Created on: July 13, 2009   Last Updated: July 18, 2009

I am going to suggest a title for a new reality show: Customers Behaving Badly! Then, I am going so far as to cast their first contestant - me!

Twice in the last month, I have played the part of "disgruntled" customer to the hilt. The first time, as a consumer attempting to return an unwanted product to one of those big box discounters. The second, as a cell phone customer hoping to arrange late payment of a bill over the phone with (I'm sure) a well-meaning customer service representative sporting an obvious foreign accent - recognizable only by the very best linguists on the planet!

Retail is hurting in an obvious global economic recession and, one would think, that this is a time when the very best customer service possible would be the rule rather than the exception for every retailer. In my case, it was not! The only person with the authority to refund my $26 the day I attempted to return the hot rollers, remained hidden away in the back of the store. I stormed out FUMING! I immediately called the store's general manager the next day and complained profusely. I went on and on and on...Get the picture?

Now, for COPING TIP #1: INCLINE THINE EAR AND LISTEN!

The guy was wonderful! He humbly apologized for the indifference on the part of the assistant manager who snubbed me and, even went so far as to override a store policy and grant a refund (which he promised to me whenever I brought the unwanted merchandise back to the store). You see I HAD retained the receipt however, I had purchased 96 days earlier - therefore, I failed to meet the deadline for store returns. MY bad - sure! Still, rules are 'overridden' by management all the time and I have spent hundreds of dollars a year shopping this store for decades! Besides, the item had not even been opened.

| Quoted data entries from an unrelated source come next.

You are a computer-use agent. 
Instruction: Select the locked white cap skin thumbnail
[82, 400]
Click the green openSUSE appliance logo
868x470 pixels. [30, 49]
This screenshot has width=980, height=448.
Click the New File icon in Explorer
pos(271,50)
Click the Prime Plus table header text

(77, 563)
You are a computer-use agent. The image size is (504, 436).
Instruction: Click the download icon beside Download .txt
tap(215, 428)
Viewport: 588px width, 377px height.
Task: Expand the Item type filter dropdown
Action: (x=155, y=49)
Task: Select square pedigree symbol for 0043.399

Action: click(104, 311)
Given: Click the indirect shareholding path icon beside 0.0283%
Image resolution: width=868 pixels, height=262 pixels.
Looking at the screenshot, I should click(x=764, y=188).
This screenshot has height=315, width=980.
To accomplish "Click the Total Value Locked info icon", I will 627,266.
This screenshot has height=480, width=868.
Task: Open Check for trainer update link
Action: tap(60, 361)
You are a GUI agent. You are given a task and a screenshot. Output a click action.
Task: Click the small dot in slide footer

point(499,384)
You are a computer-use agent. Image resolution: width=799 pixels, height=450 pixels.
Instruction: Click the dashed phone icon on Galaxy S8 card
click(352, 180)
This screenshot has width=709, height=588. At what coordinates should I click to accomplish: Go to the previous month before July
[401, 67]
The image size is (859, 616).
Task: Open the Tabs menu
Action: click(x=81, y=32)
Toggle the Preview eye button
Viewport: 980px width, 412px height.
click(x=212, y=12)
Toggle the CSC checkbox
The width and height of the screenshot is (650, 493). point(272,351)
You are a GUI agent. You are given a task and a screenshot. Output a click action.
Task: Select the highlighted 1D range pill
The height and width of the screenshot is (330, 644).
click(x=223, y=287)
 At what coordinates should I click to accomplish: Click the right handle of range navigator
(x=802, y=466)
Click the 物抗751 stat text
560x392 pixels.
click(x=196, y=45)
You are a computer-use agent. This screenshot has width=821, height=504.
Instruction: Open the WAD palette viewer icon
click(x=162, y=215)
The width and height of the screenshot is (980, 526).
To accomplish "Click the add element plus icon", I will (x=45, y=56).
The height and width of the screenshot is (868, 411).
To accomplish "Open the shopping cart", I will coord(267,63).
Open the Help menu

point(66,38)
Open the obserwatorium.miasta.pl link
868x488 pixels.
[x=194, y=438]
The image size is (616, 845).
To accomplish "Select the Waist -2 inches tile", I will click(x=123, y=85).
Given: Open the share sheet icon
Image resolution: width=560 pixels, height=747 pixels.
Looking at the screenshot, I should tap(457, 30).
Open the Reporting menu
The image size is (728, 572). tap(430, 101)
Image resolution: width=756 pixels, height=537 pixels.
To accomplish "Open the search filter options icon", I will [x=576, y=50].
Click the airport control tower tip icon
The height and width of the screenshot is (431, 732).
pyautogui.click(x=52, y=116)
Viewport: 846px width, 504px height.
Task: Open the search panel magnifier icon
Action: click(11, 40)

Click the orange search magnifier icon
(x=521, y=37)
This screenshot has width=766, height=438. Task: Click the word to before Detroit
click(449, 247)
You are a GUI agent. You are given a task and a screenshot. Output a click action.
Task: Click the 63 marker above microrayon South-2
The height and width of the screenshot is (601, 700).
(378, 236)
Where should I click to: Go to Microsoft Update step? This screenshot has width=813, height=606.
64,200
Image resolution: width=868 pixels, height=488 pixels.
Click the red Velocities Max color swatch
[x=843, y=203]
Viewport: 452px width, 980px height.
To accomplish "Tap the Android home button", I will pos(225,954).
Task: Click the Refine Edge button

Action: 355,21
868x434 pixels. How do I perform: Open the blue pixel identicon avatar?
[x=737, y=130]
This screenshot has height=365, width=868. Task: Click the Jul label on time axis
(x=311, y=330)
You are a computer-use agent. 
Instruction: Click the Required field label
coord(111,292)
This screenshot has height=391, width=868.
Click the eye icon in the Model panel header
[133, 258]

Well,...hardly opened.

The problem could have easily been resolved a day earlier if, when called up to the service desk by the cashier with a request BY ME, the customer, to come to the front so, I may be allowed to plead my case - I really needed that twenty-six bucks! - the rude, fat-headed assistant manager would have PUT DOWN HER DONUT, GOTTEN OFF HER BUTT AND, COME OUT THERE!

Now, the call center fiasco:

All I needed was a few extra days to pay my cell-phone bill, thank you. Well! You would think I was requesting an audience with some popular world leader! (No, not him.) You know the drill. On hold for 6-8 minutes - "experiencing high call volume", you understand. Then, a well-scripted voice (resembling an android from another galaxy) comes on the line announcing, "My name is Dublakakah Rasputin and I will be assisting you today..."

But, NOT so fast! You must first confirm every single personal piece of information starting with your date of birth and ending with your last menstrual period! (If you are a woman, of course.) It was only after 17 long minutes (which, by then, was cutting into my week night viewing of the Lifetime movie) that I got connected with an "accounts' receivables customer service representative" - I wonder if that's the title on his door (I wonder if there's a door that big!) who had the 'authority' to 'address my concern' - but, only "possibly". Possibly? Were they kidding!

First of all, how the hell does anybody get to answer the phones without any authority in the first place? Second, how is it a global cell- phone service company presumably competing for customers is permitted to keep one of those customers waiting on the phone a total of 25 MINUTES just to be told they will be helped - POSSIBLY?!

Suffice it to say, I was eventually satisfactorily addressed or, should I say my concerns were...oh, whatever!